Mayo leads Grizzlies to Game 6 victory

Memphis Grizzlies guard O.J. Mayo has gone to hell and back this basketball season.
Several times.
First, he lost his starting job in November because Grizzlies coach Lionel Hollins wanted more scoring off the bench, so Mayo was the unfortunate chosen one.
For a guy who'd been a starter from the first time he put on a uniform as a kid, that was tough to handle.
Then, there was Mayo's fight with teammate Tony Allen on the team plane over a card game.
Oh, and don't forget Mayo's 10-game suspension for unknowingly taking a substance banned by the NBA.
And then he was dealt at the trade deadline to Indiana for Josh McRoberts, but the trade didn't go through because Memphis was too slow on the trigger.
So, with the Grizzlies trying to stay alive Friday night in their Western Conference semifinal series against the Oklahoma City Thunder, who did Hollins decide to start in place of Sam Young for the first time since November?
Mayo.
"I just felt like, in my gut, that it was the move to make," said Hollins, who watched Mayo score 16 points, grab four rebounds and make four steals in a 95-83 Grizzlies' victory that forced a series-ending Game 7 on Sunday afternoon in Oklahoma City. "We weren't hitting shots and getting the spacing we needed for Zach (Randolph). We felt if we put a shooter out there like Juice (Mayo), they would have to honor him. He hit some shots early, and they really had to honor him. It got Zach off early."
To his credit, Mayo didn't waver one iota every time adversity slapped him across the face this season.
"All year, I trusted the decision that Coach Hollins makes, and I've got his back 120 percent," Mayo said Friday. "He told me in film session today before shootaround that he was going to put me in the starting lineup. It was my responsibility to come out, give us a great start and stretch the floor for Zach and Marc (Gasol) to let them go to work."
Mayo's been a steady, solid contributor all through the playoffs, but it was all off the bench prior to Friday. In Memphis' Game 3 win over the Thunder, the Grizzlies trailed by 11 points in the fourth quarter when Hollins decided to stick Mayo on Thunder point guard Russell Westbrook.
In the game's final 12:43 — the last 7:43 of regulation and the five-minute overtime — Mayo held the enormously talented Westbrook to four points on 1 of 5 shooting from the floor, and the Grizzlies came back for an improbable 101-93 OT victory.
Mayo's never been accused of being an exceptional defensive player, but even in Friday's victory, he again stopped Westbrook just enough down the stretch for Memphis to come back from the dead.

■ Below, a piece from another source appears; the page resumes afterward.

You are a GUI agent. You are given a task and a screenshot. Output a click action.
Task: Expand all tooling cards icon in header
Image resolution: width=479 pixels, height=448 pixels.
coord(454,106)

Mayo, a former USC standout, and Westbrook, a former UCLA star, have a history that began as a friendly, fierce Los Angeles crosstown rivalry.
"We were in the same draft, so I paid a lot of attention to him," Mayo said. "During the summer, we played pickup ball every day. I guarded him and he guarded me.
"He's gotten better and better and better. He's become an All-Star in this league."
And Mayo, a first-round draft choice by Minnesota in 2008 who was swapped on draft night for Grizzlies first-round pick Kevin Love, isn't an All-Star.
But this season, especially when he had to sit out the 10 games because he drank an energy beverage that had some banned substances, he learned some things about himself.
"The guys in this locker room didn't let my 10-game suspension become a distraction," Mayo said. "I tried to work out twice a day to keep my wind, practice, go on trips and be around the guys.
"But it humbled me because I couldn't play and I wasn't allowed in the arena. I had to sit there and watch games on TV. Every three of four minutes, they were talking about the suspension."
His teammates never abandoned him.
"I can't tell you how many calls I got from them while I was suspended and the day I almost got traded," Mayo said. "This is the best locker room I've been in."
Mayo's teammates look at him as the adversity poster child. He's gone through the fire and come out the other side. That's why when he made the start Friday night, everyone had total confidence it was the right move, especially Randolph, who had the spacing to score 30 points.
"That kid has had such a tough year," Randolph said. "But he stuck with it. He'd come in the gym late at night, shoot, doing the little things to get better. That's what the NBA is all about."